| What this exercise asks |
#1 According to the Charlie Marr biography, why did Marr miss the 1931 season?
#2 Where was the December 1928 game between the Arkansas and Louisiana all-star teams played, according to the Charlie Marr biography?
#3 From the Charlie Marr biography, copy out the part that opens with the words containing "- 1936–1937: UNAM" and closes with "CU in Mexico.".
** START Selected text **
Biographical details
- Born: July 13, 1910 Helena, Arkansas, U.S.
- Died: April 23, 1982 (aged 71) Dallas, Texas, U.S.

Playing career
- 1930: Arkansas A&M
- 1932–1934: Alabama
- Positions: Guard, tackle

Coaching career (HC unless noted)
- 1935: UNAM (line)
- 1936–1937: UNAM

Accomplishments and honors

Awards
- As a coach 2× Liga Mayor champion (1936, 1937); As a player National champion (1934); Third-team All-American (1934); First-team All-Southern (1934); First-team All-SEC (1934);

= Charlie Marr =

American football player and coach (1910–1982)

Charles B. Marr (July 13, 1910 – April 23, 1982) was an American college football player and coach. He was a third-team All-American on the 1934 Alabama Crimson Tide team that won the national championship. He was later a head coach of Pumas CU in Mexico.

==Early life==
Charles B. Marr was born on July 13, 1910, (Note: As per gravestone.) in Helena, Arkansas.

Marr attended Pine Bluff High School in Pine Bluff, Arkansas, where he excelled in football. He was described by the Jonesboro Daily Tribune as "probably... the best High school tackle ever produced in Arkansas". Marr was a back-to-back first-team all-state honoree in 1928 and 1929. (Note: He is also described as a three-time all-state honoree.) He was also selected to an Arkansas all-star team that faced off against a Louisiana all-star team in Haynesville, Louisiana, in December 1928, serving as team captain and blocking a punt in a 15–7 loss.

==College career==
Marr enrolled at Arkansas A&M (now known as the University of Arkansas at Monticello) in 1930, already weighing over 200 lbs. That season, he was the starting right tackle for the Boll Weevils in their scoreless Armistice Day tie against Arkansas State, and was one of 20 players awarded a sweater at the annual team banquet. Marr was one of several Arkansas natives – alongside Bear Bryant and Don Hutson – who were recruited to the University of Alabama by Jimmy Harland, a "self-appointed scout" who ran a poolroom in Pine Bluff which was popular with the local youth. However, he dislocated several vertebrae in his neck after diving into a shallow swimming pool, forcing him to miss the 1931 season. Marr then suffered a fractured skull in early 1932 after he was hit by a grounder while playing baseball. He played both on the Crimson Tide varsity squad and the "B" team as a sophomore in 1932, and then worked as a lumberjack at a camp in Arkansas the following summer.
** END Selected text **
** START Provided material **
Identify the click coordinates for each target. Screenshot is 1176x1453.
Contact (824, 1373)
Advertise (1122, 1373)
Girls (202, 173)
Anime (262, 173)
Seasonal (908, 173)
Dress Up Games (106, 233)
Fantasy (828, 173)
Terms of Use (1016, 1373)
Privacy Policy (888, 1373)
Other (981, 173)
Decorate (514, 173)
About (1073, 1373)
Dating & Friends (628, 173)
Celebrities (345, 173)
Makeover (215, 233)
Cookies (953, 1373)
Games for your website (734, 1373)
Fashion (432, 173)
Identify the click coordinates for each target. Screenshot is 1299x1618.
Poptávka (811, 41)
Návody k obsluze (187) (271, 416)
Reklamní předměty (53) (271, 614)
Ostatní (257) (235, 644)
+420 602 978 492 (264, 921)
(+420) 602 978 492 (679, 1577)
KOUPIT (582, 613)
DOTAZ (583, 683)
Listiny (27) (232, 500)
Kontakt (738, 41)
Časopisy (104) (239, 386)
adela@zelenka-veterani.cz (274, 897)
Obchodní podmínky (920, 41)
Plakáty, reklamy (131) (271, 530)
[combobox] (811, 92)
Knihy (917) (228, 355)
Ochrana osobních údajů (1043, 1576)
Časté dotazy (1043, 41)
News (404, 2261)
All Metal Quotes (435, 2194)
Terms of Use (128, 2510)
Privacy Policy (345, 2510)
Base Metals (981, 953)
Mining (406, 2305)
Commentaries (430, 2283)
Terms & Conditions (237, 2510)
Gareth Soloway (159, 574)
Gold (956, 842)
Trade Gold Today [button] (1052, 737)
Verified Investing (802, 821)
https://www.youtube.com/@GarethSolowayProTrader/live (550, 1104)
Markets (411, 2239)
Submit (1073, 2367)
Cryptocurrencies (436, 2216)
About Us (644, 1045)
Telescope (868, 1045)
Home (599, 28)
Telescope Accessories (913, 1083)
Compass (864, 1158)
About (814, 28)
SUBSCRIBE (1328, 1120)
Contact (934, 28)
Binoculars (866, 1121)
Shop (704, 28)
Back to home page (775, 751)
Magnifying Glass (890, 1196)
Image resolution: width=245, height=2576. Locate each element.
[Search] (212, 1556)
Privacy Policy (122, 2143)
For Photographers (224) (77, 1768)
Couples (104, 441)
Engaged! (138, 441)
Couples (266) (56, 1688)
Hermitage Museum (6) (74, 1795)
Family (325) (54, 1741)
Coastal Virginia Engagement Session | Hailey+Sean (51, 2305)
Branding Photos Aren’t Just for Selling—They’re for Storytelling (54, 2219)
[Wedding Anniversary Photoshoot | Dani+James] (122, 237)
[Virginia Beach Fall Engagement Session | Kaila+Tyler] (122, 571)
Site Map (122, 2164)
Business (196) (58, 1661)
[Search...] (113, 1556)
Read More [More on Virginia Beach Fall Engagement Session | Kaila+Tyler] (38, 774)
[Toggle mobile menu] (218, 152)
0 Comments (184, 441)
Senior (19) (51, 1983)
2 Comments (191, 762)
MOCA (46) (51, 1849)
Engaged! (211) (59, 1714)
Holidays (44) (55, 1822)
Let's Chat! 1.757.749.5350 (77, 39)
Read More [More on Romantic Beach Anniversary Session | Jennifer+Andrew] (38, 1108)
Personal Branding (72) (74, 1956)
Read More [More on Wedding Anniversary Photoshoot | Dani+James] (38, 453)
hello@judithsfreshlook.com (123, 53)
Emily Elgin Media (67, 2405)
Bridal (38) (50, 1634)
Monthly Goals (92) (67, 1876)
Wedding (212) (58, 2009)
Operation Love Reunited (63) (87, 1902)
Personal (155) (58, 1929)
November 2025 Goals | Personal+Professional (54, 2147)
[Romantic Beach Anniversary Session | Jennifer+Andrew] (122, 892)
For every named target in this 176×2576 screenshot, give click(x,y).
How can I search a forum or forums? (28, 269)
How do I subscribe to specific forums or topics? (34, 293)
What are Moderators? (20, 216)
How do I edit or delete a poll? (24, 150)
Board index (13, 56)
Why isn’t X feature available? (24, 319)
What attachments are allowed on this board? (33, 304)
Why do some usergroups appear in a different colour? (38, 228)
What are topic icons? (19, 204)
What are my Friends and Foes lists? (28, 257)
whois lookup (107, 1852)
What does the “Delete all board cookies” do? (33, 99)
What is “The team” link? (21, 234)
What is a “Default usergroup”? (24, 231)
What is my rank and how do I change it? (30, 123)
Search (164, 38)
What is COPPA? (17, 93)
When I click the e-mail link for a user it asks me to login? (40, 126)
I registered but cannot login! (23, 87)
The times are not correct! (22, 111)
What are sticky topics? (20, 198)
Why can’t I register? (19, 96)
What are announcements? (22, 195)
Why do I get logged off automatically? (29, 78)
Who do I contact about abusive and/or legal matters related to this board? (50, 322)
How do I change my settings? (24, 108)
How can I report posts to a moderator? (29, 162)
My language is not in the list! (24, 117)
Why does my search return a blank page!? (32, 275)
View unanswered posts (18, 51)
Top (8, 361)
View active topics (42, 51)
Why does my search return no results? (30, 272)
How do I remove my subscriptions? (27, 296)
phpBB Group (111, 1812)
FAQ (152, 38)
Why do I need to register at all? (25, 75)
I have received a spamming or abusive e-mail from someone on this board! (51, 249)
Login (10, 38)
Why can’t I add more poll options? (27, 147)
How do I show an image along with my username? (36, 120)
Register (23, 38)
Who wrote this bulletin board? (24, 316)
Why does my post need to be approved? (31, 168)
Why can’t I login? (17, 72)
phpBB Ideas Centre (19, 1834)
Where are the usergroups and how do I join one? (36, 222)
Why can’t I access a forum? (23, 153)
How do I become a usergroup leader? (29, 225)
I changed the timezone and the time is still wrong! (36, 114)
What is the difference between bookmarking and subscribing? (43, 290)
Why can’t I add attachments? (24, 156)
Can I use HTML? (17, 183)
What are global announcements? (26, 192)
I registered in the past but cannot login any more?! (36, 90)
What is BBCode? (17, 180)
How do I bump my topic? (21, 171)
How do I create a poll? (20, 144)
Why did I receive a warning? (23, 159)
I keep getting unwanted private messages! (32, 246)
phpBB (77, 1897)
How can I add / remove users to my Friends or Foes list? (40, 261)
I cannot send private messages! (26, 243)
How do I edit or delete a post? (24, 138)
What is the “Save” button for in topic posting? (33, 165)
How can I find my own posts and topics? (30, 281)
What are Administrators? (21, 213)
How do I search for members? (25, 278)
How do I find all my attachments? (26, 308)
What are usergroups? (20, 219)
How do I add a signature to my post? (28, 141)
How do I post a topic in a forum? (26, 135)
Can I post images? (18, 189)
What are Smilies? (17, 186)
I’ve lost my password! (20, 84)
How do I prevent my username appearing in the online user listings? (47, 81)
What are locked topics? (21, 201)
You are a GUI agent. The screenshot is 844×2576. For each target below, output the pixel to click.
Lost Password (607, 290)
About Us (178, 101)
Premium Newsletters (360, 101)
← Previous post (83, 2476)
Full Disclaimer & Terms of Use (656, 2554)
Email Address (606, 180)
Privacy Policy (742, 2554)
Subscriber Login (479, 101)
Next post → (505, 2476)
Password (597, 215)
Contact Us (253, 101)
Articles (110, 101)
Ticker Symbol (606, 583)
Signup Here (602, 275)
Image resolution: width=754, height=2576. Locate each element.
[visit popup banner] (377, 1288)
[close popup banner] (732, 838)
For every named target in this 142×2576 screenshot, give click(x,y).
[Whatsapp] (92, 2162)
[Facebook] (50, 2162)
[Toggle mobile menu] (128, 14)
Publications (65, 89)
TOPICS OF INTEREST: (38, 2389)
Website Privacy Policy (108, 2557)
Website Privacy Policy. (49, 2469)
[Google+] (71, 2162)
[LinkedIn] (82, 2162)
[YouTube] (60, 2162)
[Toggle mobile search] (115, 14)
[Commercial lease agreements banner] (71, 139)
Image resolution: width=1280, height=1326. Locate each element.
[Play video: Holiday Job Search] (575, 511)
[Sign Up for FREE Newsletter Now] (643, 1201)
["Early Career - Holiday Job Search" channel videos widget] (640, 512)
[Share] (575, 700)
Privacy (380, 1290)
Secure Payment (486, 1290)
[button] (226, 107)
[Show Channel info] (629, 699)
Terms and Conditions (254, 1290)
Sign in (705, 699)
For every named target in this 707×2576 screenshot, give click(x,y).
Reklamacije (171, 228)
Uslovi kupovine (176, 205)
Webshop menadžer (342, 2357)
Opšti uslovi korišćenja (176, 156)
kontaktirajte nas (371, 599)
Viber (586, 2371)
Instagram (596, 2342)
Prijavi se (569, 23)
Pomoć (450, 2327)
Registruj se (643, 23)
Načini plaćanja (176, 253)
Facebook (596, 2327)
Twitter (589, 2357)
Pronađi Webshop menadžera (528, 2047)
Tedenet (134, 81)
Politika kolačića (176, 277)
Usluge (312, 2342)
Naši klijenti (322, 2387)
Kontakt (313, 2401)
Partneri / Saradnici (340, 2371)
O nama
** END Provided material **
| Solution list |
#1 He dislocated several vertebrae in his neck after diving into a shallow swimming pool, and that injury kept him out of the 1931 season.

#2 Haynesville, Louisiana.

#3
- 1936–1937: UNAM

Accomplishments and honors

Awards
- As a coach 2× Liga Mayor champion (1936, 1937); As a player National champion (1934); Third-team All-American (1934); First-team All-Southern (1934); First-team All-SEC (1934);

= Charlie Marr =

American football player and coach (1910–1982)

Charles B. Marr (July 13, 1910 – April 23, 1982) was an American college football player and coach. He was a third-team All-American on the 1934 Alabama Crimson Tide team that won the national championship. He was later a head coach of Pumas CU in Mexico.